Start of SOURCE DOCUMENT

When you play a string instrument, you raise the frequency, or pitch, of the note by shortening the vibrating portion of the string: Drop the length in half, and you hear a harmonic at double the frequency. It is possible to do essentially the same thing with light waves by using selective excitation and relaxation processes of the electrons in crystals or high-pressure gases through which the beam of light is directed to produce light harmonics. Over the past decade, researchers have been optimizing the conversion of red light to the far edge of the ultraviolet, which corresponds to tens of harmonics. Popmintchev et al. (p. 1287) now show that mid-infrared light can undergo a process in high-pressure gas to generate ultrahigh harmonics up to orders greater than 5000 in the x-ray regime.


High-harmonic generation (HHG) traditionally combines ~100 near-infrared laser photons to generate bright, phase-matched, extreme ultraviolet beams when the emission from many atoms adds constructively. Here, we show that by guiding a mid-infrared femtosecond laser in a high-pressure gas, ultrahigh harmonics can be generated, up to orders greater than 5000, that emerge as a bright supercontinuum that spans the entire electromagnetic spectrum from the ultraviolet to more than 1.6 kilo–electron volts, allowing, in principle, the generation of pulses as short as 2.5 attoseconds. The multiatmosphere gas pressures required for bright, phase-matched emission also support laser beam self-confinement, further enhancing the x-ray yield. Finally, the x-ray beam exhibits high spatial coherence, even though at high gas density the recolliding electrons responsible for HHG encounter other atoms during the emission process.

End of SOURCE DOCUMENT
Start of INFORMATION GIVEN

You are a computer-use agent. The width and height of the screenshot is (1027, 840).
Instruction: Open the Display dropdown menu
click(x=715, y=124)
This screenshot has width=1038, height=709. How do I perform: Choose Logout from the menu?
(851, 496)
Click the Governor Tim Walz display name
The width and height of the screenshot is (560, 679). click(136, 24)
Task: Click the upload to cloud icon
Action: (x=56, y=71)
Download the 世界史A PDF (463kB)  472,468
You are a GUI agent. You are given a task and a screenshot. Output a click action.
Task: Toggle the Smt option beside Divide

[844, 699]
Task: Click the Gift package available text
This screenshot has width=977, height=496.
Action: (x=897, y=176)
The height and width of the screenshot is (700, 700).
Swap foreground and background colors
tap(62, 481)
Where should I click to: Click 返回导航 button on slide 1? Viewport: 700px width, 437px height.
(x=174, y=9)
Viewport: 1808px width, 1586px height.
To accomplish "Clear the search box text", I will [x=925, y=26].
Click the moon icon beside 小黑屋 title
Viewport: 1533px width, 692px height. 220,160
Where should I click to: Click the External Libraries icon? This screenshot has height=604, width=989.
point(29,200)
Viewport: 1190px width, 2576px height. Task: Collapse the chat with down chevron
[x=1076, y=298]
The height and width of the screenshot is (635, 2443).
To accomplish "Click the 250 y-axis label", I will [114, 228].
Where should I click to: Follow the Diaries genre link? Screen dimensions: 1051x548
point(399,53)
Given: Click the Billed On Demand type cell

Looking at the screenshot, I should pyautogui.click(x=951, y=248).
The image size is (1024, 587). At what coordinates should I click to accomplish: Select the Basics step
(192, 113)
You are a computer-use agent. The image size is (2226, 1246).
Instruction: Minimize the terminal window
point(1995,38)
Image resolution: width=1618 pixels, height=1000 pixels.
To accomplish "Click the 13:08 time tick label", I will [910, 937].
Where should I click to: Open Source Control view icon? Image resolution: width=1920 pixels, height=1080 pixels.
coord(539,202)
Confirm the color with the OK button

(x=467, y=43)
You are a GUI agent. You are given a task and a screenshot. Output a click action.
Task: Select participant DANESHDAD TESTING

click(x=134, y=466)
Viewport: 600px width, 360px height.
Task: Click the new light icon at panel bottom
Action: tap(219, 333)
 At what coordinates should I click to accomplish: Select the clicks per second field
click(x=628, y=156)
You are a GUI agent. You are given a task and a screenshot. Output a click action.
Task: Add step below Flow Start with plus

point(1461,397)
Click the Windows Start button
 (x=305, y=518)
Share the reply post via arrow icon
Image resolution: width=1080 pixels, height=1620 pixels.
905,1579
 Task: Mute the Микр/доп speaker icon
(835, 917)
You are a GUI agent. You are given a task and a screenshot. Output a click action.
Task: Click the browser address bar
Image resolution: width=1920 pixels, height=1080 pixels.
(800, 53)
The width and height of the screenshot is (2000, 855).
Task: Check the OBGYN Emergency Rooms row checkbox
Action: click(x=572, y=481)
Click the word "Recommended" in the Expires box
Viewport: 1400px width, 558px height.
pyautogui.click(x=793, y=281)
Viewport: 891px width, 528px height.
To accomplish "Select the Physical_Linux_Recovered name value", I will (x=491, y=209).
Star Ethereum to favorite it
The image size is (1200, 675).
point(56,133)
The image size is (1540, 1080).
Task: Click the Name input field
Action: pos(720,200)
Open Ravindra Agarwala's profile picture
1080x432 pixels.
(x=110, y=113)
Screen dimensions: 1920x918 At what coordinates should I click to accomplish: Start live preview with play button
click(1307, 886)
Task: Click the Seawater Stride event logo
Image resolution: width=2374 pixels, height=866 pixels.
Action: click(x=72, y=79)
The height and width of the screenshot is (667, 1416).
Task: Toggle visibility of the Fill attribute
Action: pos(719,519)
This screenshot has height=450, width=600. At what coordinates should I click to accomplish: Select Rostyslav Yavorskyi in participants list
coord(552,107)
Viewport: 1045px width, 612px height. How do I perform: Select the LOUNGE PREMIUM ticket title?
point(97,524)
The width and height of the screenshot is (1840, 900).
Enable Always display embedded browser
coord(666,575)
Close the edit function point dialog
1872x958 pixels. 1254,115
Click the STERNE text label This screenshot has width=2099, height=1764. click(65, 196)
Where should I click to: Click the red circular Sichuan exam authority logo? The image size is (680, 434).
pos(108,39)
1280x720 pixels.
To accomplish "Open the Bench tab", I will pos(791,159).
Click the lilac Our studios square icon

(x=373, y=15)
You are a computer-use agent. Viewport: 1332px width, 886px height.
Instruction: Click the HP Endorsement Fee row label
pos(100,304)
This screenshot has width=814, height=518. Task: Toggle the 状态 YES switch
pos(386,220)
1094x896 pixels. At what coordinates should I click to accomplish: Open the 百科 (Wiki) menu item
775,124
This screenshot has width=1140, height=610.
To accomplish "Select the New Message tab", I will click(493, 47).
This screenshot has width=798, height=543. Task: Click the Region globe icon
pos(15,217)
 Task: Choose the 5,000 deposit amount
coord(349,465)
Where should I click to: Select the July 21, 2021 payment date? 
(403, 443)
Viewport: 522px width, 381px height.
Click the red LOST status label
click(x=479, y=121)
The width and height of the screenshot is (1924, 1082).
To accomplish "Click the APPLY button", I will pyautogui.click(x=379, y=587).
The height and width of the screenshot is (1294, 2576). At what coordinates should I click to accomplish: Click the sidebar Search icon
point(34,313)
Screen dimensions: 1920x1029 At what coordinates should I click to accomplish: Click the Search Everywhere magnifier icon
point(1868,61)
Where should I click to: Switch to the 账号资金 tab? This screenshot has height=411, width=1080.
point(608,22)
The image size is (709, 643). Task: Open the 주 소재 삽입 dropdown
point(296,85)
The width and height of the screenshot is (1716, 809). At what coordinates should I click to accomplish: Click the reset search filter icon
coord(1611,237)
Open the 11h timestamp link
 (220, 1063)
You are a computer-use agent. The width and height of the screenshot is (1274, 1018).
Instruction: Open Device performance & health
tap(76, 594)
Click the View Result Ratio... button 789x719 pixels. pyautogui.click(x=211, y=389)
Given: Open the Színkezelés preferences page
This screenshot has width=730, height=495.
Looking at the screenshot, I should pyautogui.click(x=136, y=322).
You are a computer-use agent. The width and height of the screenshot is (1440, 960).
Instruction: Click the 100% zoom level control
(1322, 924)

End of INFORMATION GIVEN

YOUR OBJECTIVE: Translate this sentence from the text on high-harmonic generation into Spanish: "The multiatmosphere gas pressures required for bright, phase-matched emission also support laser beam self-confinement, further enhancing the x-ray yield."

REPLY: Las presiones de gas de varias atmósferas necesarias para una emisión brillante y con ajuste de fase también favorecen el autoconfinamiento del haz láser, lo que aumenta aún más el rendimiento de rayos X.